● **WHAT THE TASK ASKS**: Word for word, reproduce each entry.

● **EXCERPTED DATA**:
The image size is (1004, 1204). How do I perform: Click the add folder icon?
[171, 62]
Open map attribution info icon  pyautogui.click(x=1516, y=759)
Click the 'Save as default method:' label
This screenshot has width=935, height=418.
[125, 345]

● **RESULT BELOW**:
The image size is (1004, 1204). How do I perform: Click the add folder icon?
[171, 62]
Open map attribution info icon  pyautogui.click(x=1516, y=759)
Click the 'Save as default method:' label
This screenshot has width=935, height=418.
[125, 345]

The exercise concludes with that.